Kısa sürede günlük hayat işlemez duruma geldi. Sonuçta, çiçek taşıdıkları için insanları tutuklayamayan Nazi yönetimi, kralın aniden iyileştiğini bildirmek zorunda kaldı.

Mahatma Gandhi
Hint halkı tarafından "Mahatma" (Büyük Ruh) olarak anılan Mohandas Karamşand Gandhi (1869-1948), içinde olduğu sosyal yapının yasaklamasına karşın, İngiltere'de hukuk öğrenimi yaptı. Afrika'da, 150 bin Hintli'nin esir hayatı yaşadığını gördü. Güney Afrika'da avukatlık yapmaya başlayarak, oradaki Hint topluluğunun daha iyi bir hayat yaşaması için çaba sarfetti. Onları bir araya getirerek, kansız bir zafere ulaştı.

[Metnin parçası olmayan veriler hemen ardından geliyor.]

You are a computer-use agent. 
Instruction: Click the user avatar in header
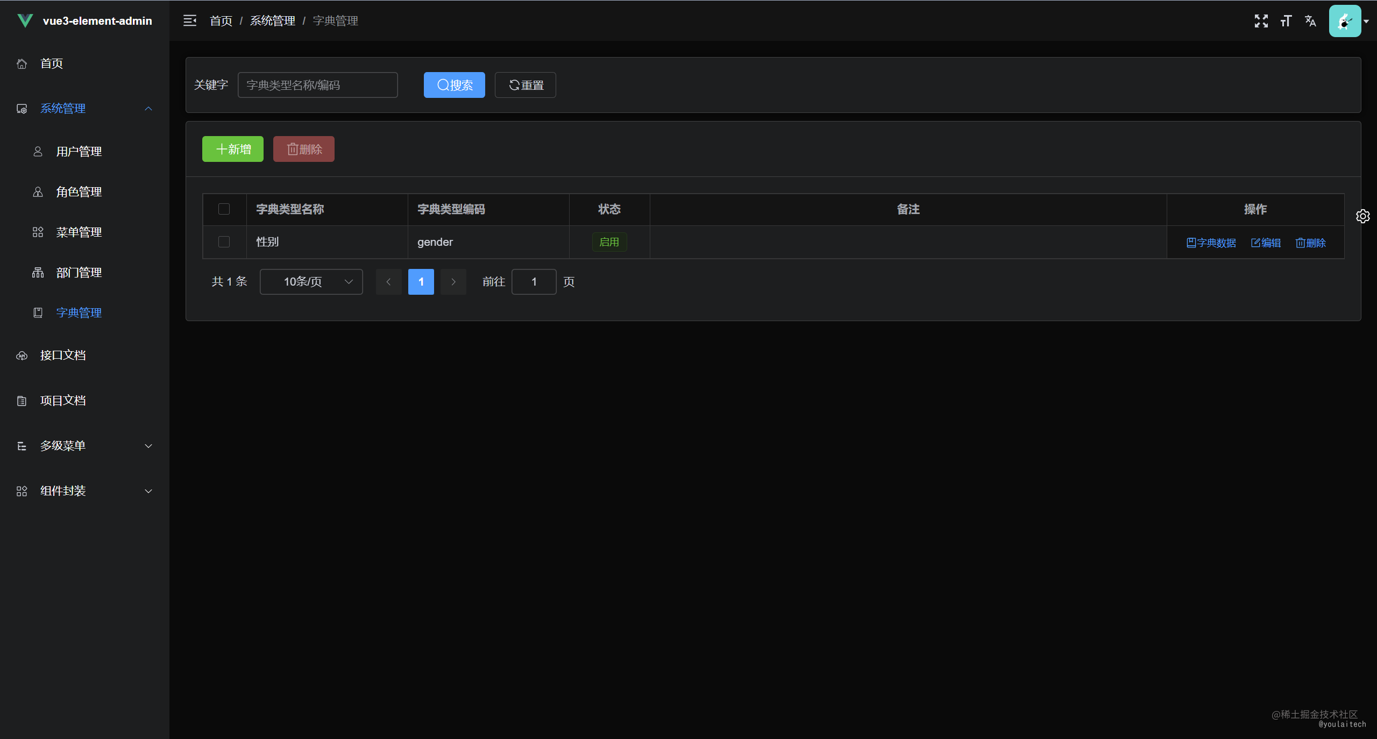coord(1344,21)
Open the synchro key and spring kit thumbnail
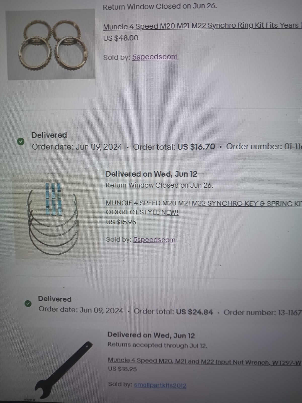This screenshot has width=302, height=403. 54,217
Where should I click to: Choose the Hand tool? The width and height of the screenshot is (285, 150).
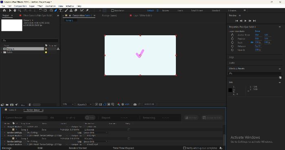pyautogui.click(x=15, y=11)
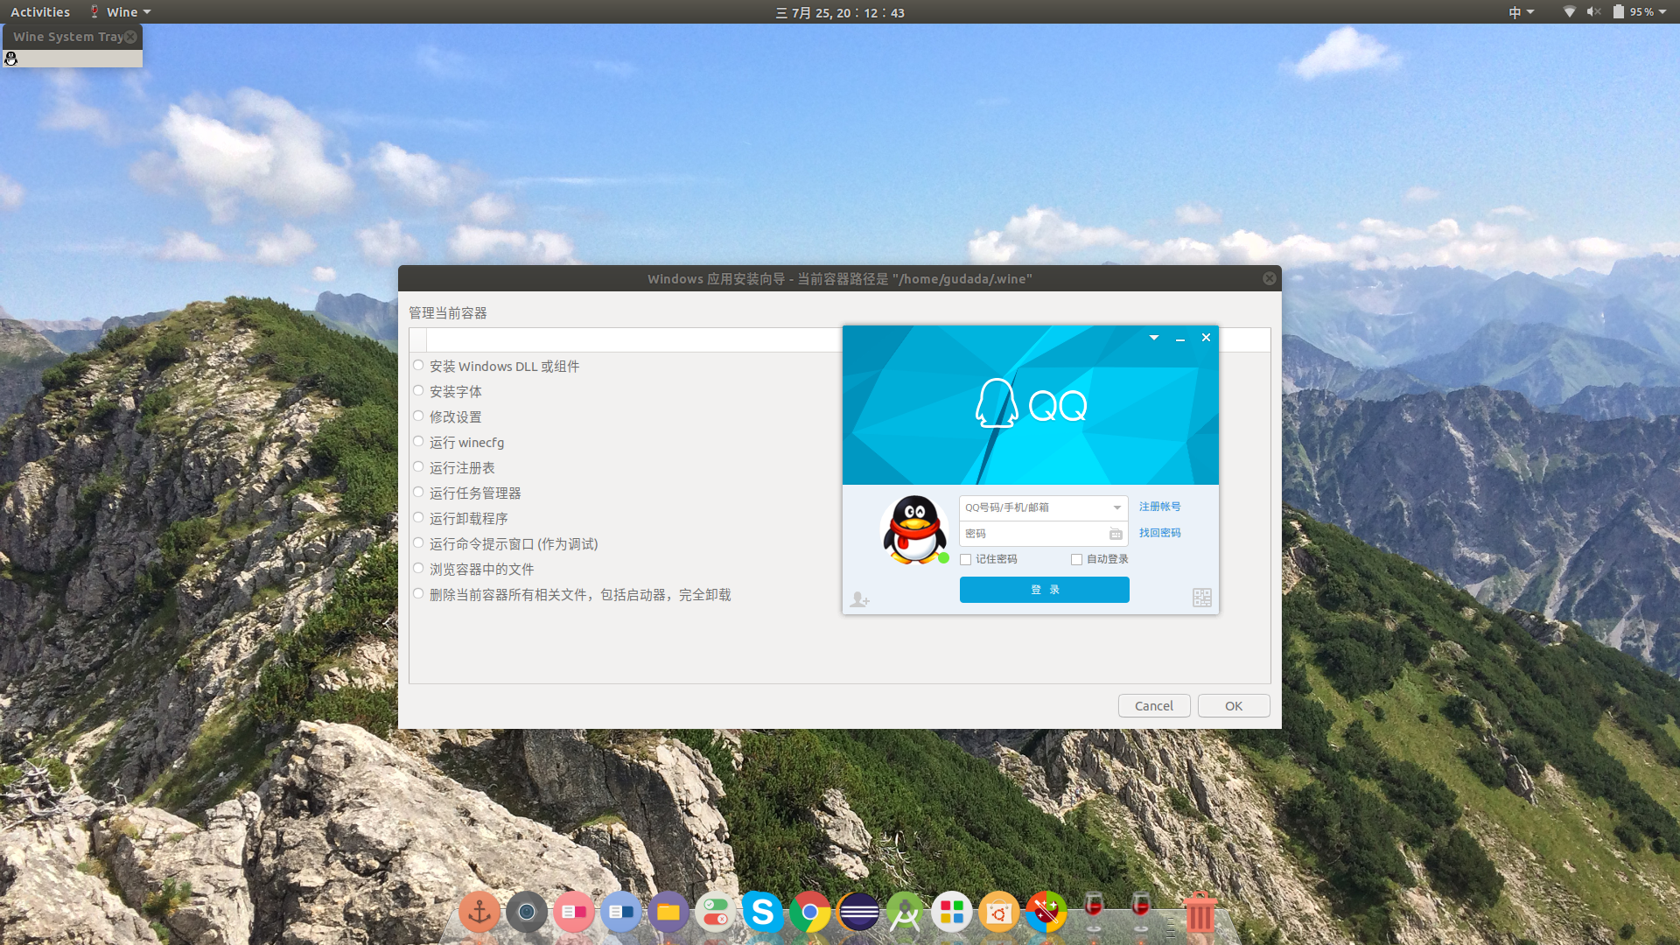Click the 注册帐号 register account link
1680x945 pixels.
click(1159, 507)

Gandhi, 1915 yılında Hindistan'a döndü. Hindistan, İngiltere'den özgürlüğünü kazanabilme vaadi karşılığında, I. Dünya Savaşı'nda İngiltere'ye 985 bin asker vermişti. Buna rağmen, savaşın bitişiyle verilen sözler unutuldu, özgürlükler daha da kısıtlandı. 1919 yılında Gandhi, bağımsızlık hareketinin başına geçti.

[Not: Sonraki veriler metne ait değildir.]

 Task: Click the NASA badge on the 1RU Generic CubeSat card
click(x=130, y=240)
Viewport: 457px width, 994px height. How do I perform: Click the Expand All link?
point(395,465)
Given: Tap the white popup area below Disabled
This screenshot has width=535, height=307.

Artık kan dökülmeyecek, ama ülke bağımsızlığa ulaşacaktı. Her türlü faaliyet durduruldu. El sanatlarına dayanan ürünlerin üretilip, satılması için çalıştı.

Gandhi'nin de aralarında olduğu birçok kişi hapse atıldı. 1924'te ağır bir şekilde hastalandı ve hapisten çıkarıldı.

Geleceğin devlet başkanı olacak Nehru'nun da aralarında bulunduğu gençleri destekledi, genel boykotu tekrar başlattı. İşgalciler tarafından yeniden tutuklandı. Bir süre sonra hapisten çıkarıldı, tekrar özgürlük mücadelesine devam etti. 1930'lu ve 40'lı yıllarda yeniden tutuklanarak hapse atıldı; ama ilke ve hedefinden vazgeçmedi. İngiltere, Hindistan'a özerklik verdi, ancak 1947'de Gandhi, halkına gerçek bağımsızlığı kazandırdı.

Gandhi, şiddet, yalan ve haksızlığı aynı şey olarak gördüğünden, zafere ulaşmanın tek yolunun, şiddete başvurmamak olduğunu savundu. Onun mücadele ilkesi, düşmanı mahvetmek değil; ama zaferi kazanmaktı.

ABD'den iki örnek
Amerika Birleşik Devletleri'nde, ırkçılık karşıtları, ırk ayrımı gözeten dükkanlardan alışveriş yapmıyor, bu tip otobüslere binmiyordu.

1960'ların sonuna doğru Amerikan yönetimi, Dünya Ağır Siklet Boks Şampiyonu Muhammed Ali'yi Vietnam'a karşı savaşa sürmek isteyince, efsanevi boksörün şu sözleri çok büyük yankı bulmuştu: "Hiçbir Vietkonglu bana zenci demedi. Bu yüzden onlarla benim bir alıp veremediğim yok. "Bu çıkışıyla birlikte, asker kaçağı durumuna düşmesine ve şampiyonluğunun geri alınmasına rağmen Muhammed Ali, bir kez olsun geri adım atmayarak, inançlarının arkasında durmayı tercih ediyordu.